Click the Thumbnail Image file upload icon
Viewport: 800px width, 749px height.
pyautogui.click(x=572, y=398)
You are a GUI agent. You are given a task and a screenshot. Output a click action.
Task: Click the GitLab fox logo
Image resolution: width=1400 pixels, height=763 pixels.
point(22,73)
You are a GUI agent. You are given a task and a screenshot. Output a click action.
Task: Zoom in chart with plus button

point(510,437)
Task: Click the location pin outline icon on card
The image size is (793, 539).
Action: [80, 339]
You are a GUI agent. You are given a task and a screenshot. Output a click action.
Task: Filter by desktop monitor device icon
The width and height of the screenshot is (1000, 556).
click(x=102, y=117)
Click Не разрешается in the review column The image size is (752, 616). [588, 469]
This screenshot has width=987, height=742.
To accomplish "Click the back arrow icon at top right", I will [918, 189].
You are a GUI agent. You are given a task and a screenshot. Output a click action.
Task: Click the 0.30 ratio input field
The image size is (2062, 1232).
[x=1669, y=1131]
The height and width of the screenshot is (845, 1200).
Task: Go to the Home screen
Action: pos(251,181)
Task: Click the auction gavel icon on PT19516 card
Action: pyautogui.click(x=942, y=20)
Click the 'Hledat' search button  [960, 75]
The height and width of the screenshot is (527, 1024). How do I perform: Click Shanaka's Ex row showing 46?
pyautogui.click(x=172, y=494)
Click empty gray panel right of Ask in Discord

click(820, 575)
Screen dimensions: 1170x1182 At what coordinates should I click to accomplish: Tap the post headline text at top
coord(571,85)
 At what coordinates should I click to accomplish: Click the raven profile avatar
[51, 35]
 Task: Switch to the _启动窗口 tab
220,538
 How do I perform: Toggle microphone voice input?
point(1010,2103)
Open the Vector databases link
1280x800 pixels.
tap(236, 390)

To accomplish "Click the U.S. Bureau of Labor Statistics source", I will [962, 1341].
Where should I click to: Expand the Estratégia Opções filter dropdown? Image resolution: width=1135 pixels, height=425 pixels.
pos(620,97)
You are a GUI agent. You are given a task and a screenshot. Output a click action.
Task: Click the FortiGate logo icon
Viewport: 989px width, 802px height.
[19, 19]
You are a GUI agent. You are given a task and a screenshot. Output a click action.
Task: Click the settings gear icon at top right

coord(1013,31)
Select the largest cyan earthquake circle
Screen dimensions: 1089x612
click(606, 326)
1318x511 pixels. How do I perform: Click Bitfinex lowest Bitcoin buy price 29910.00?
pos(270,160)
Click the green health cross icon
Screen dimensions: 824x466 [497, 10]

○ ○ ○

→ **Exercise details**
Your output should start at the line containing "The image size is (2062, 1232)." and stop at the last line of the material, copied exactly, with nothing else.

→ **Answer below**
The image size is (2062, 1232).
[x=1669, y=1131]
The height and width of the screenshot is (845, 1200).
Task: Go to the Home screen
Action: pos(251,181)
Task: Click the auction gavel icon on PT19516 card
Action: pyautogui.click(x=942, y=20)
Click the 'Hledat' search button  [960, 75]
The height and width of the screenshot is (527, 1024). How do I perform: Click Shanaka's Ex row showing 46?
pyautogui.click(x=172, y=494)
Click empty gray panel right of Ask in Discord

click(820, 575)
Screen dimensions: 1170x1182 At what coordinates should I click to accomplish: Tap the post headline text at top
coord(571,85)
 At what coordinates should I click to accomplish: Click the raven profile avatar
[51, 35]
 Task: Switch to the _启动窗口 tab
220,538
 How do I perform: Toggle microphone voice input?
point(1010,2103)
Open the Vector databases link
1280x800 pixels.
tap(236, 390)

To accomplish "Click the U.S. Bureau of Labor Statistics source", I will [962, 1341].
Where should I click to: Expand the Estratégia Opções filter dropdown? Image resolution: width=1135 pixels, height=425 pixels.
pos(620,97)
You are a GUI agent. You are given a task and a screenshot. Output a click action.
Task: Click the FortiGate logo icon
Viewport: 989px width, 802px height.
[19, 19]
You are a GUI agent. You are given a task and a screenshot. Output a click action.
Task: Click the settings gear icon at top right

coord(1013,31)
Select the largest cyan earthquake circle
Screen dimensions: 1089x612
click(606, 326)
1318x511 pixels. How do I perform: Click Bitfinex lowest Bitcoin buy price 29910.00?
pos(270,160)
Click the green health cross icon
Screen dimensions: 824x466 [497, 10]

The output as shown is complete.